25 Parteien, 373 Wendehälse
Grillo annulliert Vorwahlen in Genua
Die Parteien sind indessen mit internen Grabenkämpfen beschäftigt. Matteo Renzi konzentriert sich auf die Vorwahlen für den PD-Vorsitz. Sein chancenloser Konkurrent Michele Emiliano führt den Wahlkampf seit Wochen mit Tiefschlägen und massiven Beleidigungen. Der blasse Justizminister Orfeo bietet sich als Kompromisskandidat an. Renzis klarer Sieg steht außer Zweifel. Lega-Chef Matteo Salvini muss sich nach seinem missglückten Auftritt in Neapel heftige Vorwürfe der alten Lega-Garde um Umberto Bossi gefallen lassen, die den Wechsel von der territorialen zur nationalen Partei boykottiert. Silvio Berlusconi will erst Ende Mai kommenden Jahres wählen - in der Hoffnung auf ein positives Urteil des Strassburger Gerichts für Menschenrechte. Die Fünfsterne-Bewegung beginnt allmählich zu begreifen, dass sie alleine nicht regieren kann. Allianzen lehnt sie dennoch ab. Di Maios utopischer Vorschlag:" Ci presenteremo alle camere, senza offrire poltrone, chiedendo di condividere il nostro programma." Die "comunarie" des M5S für die bevorstehenden Gemeindewahlen bezeugen auffällig geringes Interesse und lösen intern heftige Polemiken aus.
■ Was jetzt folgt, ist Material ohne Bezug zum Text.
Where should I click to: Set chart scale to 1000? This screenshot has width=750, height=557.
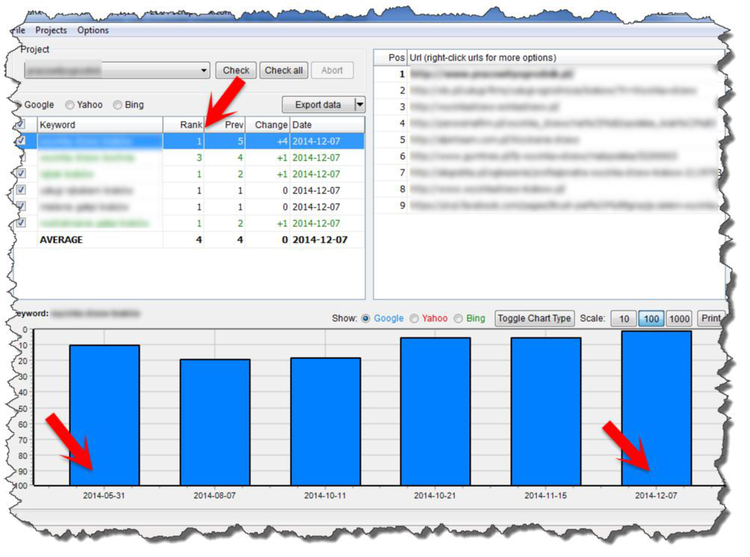coord(679,318)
Besonders in seiner Heimatstadt Genua, wo Grillo die Vorwahlen kurzerhand annuliert hat, weil ihm die Bürgermeister-Kandidatin Marika Cassimatis nicht in den Kram passt - ein eigenwilliges Demokratiekonzept. Auch in Monza wurde die Siegerin zum Rücktritt gezwungen. In Lecce genügten dem Bürgermeisterkandidaten 31 Stimmen, in Frosinone 18, in La Spezia 29. In der Basis herrscht Verärgerung.
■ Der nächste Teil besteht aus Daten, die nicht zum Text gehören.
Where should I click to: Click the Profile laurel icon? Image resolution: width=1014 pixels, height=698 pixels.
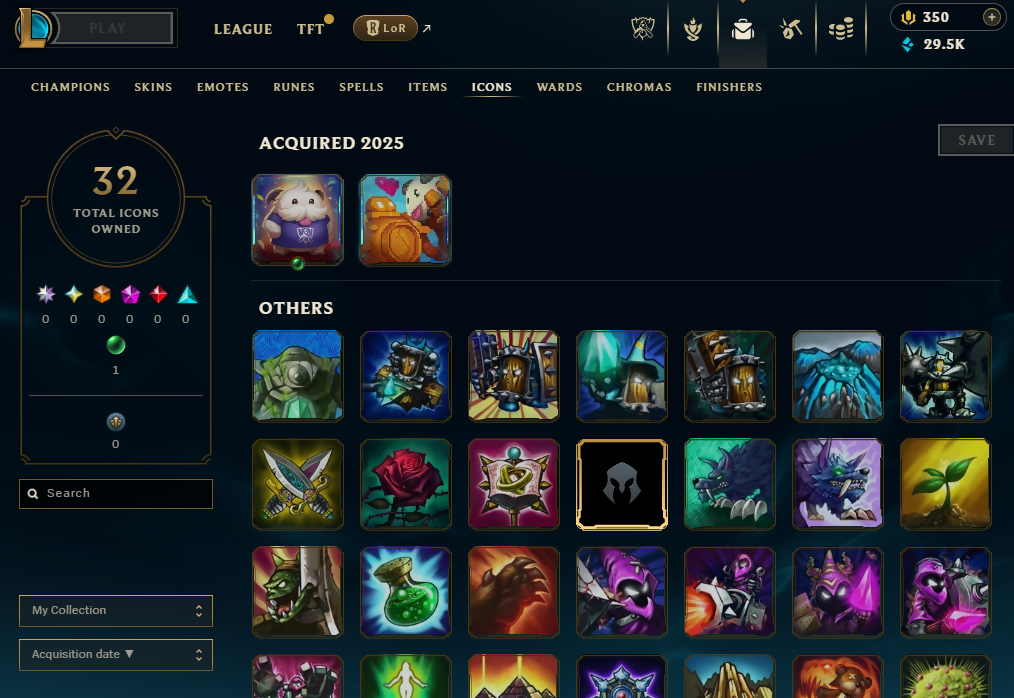(x=693, y=29)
Nie war die Politikverdrossenheit größer. Für Premier Gentiloni erschwert die Spaltung des Partito Democratico die Regierungsarbeit erheblich: im Senat und in etlichen Ausschüssen ist er nun auf die Stimmen der democratici e progressisti von Bersani und D'Alema angewiesen. Erstes Ergebnis: die ersatzlose Abschaffung der vaucher, die von der neuen Linkspartei und der CGIL mit Jubel begrüsst wurde - obwohl sie nach Berechnungen des Arbeitsrechtlers Pietro Ichino weniger als ein Prozent der in Italien geleisteten Arbeitsstunden betreffen. Renzis postideologische Ära ist endgültig beendet. Gentiloni ("So che posso sembare un marziano") droht nun angesichts des EU-Ultimatums ein schwieriger Drahtseilakt unter den kritischen Blicken vieler Parlamentarier, die nur eine Prioritiät kennen: die eigene Wiederwahl.